Gegen späten Nachmittag erreichten wir den Ausgang des Nationalparks und fuhren ziemlich erschöpft aber glücklich zurück zu unserer Unterkunft.

Nach 2 sehr schönen Tagen und all dem Erlebten ist das Naturwunder Iguaçu für mich ganz klar eine Empfehlung. Beide Seiten haben auf sehr unterschiedliche Weise überzeugt, wenn ich mich entscheiden müsste, würde ich wohl allerdings nochmal die argentinische Seite begehen.

Das Thema Wasserfälle dürfte für mich jetzt allerdings endgültig erledigt sein. Wohl allerdings im positiven Sinne, denn dieses Schauspiel der Natur nochmals zu toppen sollte zukünftig recht schwer werden. ;)

Noch ein paar Hintergründe zu den Iguaçu-Wasserfällen:

Das Highlight der argentinischen Seite ist eigentlich ein Steg direkt zur Abbruchkante des Teufelsschlund. Leider ist die Brücke dahin aktuell nicht begehbar, da diese im November 2023 durch ein extremes Hochwasser stark beschädigt wurde.

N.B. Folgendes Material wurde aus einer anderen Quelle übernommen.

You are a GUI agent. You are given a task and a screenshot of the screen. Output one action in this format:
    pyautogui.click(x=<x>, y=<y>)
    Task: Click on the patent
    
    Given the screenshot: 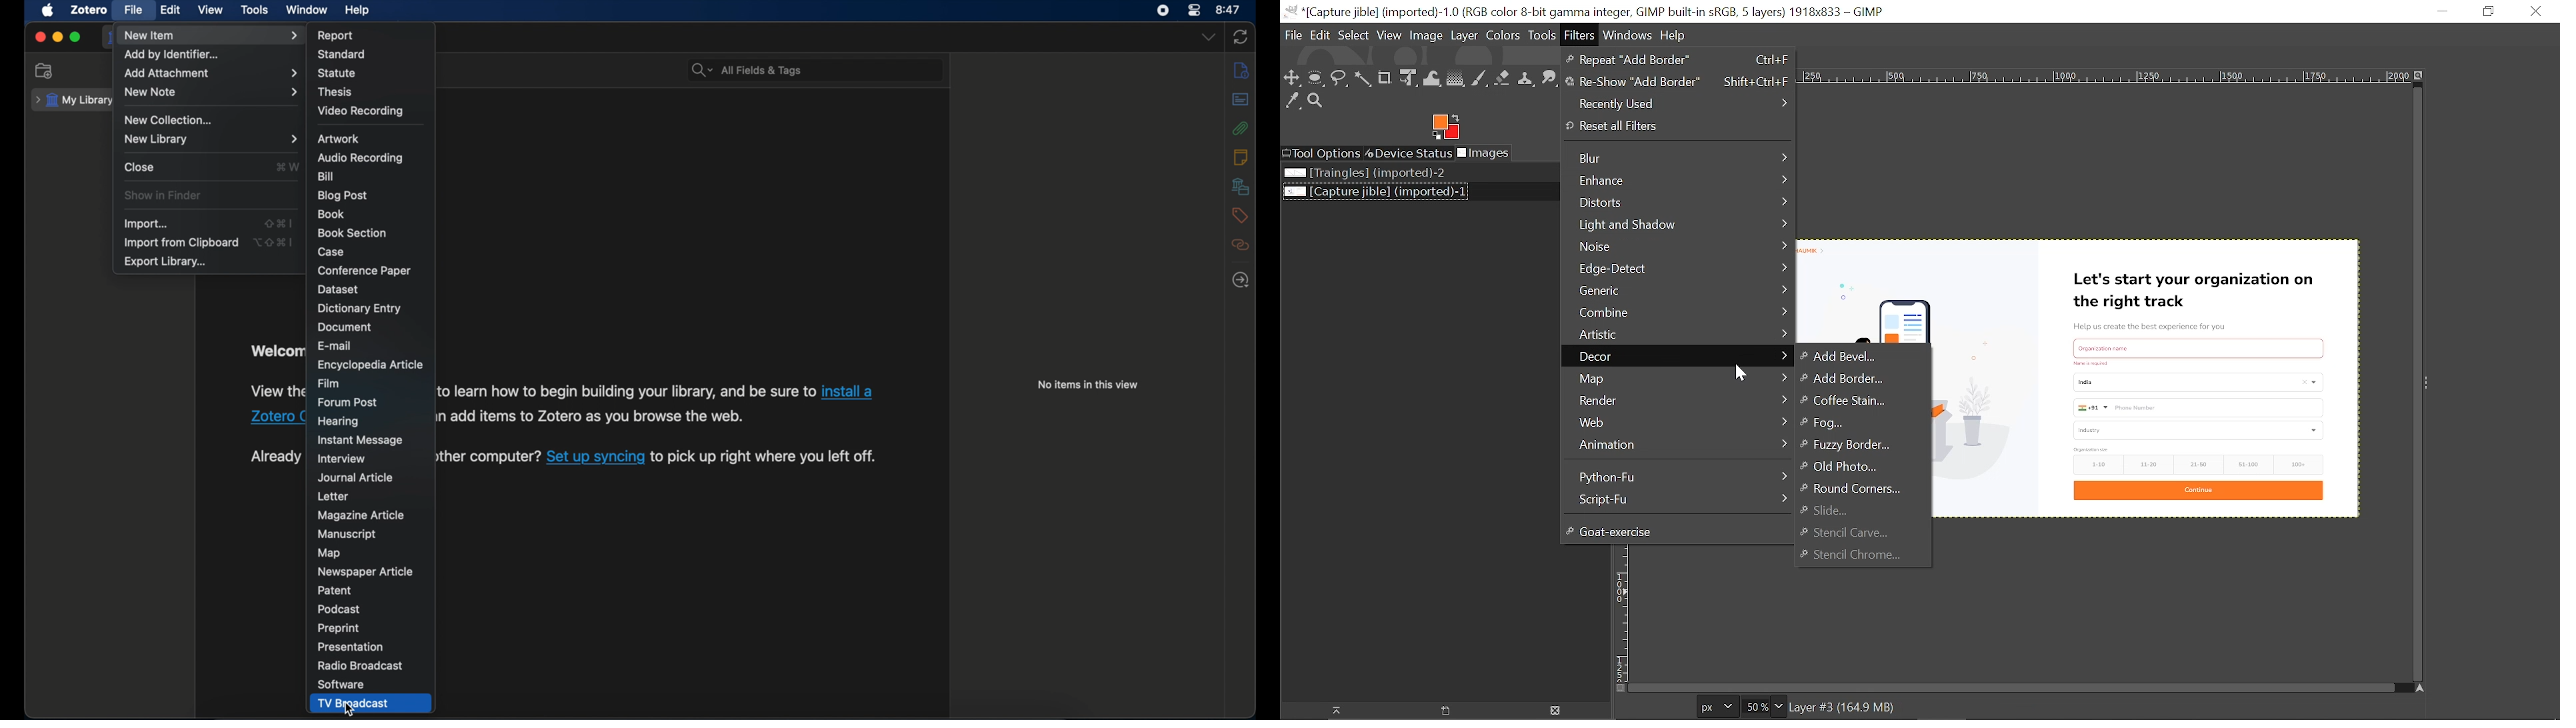 What is the action you would take?
    pyautogui.click(x=333, y=591)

Der Name Iguazú hat seinen Ursprung in der Sprache Guaraní und bedeutet so viel wie “großes Wasser” (y für Wasser und guasu für groß).

Ein Mythos des Volkes der Guaraní erklärt die Wasserfälle als ein Werk des vor Eifersucht rasenden Gottes Mboi. Der bösartige und rachsüchtige Gott in Form einer Riesenschlange verlangte jedes Jahr eine Jungfrau. Einmal floh die dazu Auserwählte jedoch gemeinsam mit ihrem Geliebten in einem Kanu flussabwärts. Mboi bemerkte dies jedoch und schlug voller Zorn eine Schlucht in das Flussbett. Die Seele des Mädchens blieb in einem Felsen am Fuße des Wasserfalles gefangen und für immer von ihrem Geliebten getrennt. Dieser verwandelte sich daraufhin in einen Baum am Ufer des Teufelsschlundes, von wo aus er den Felsen im Auge behielt.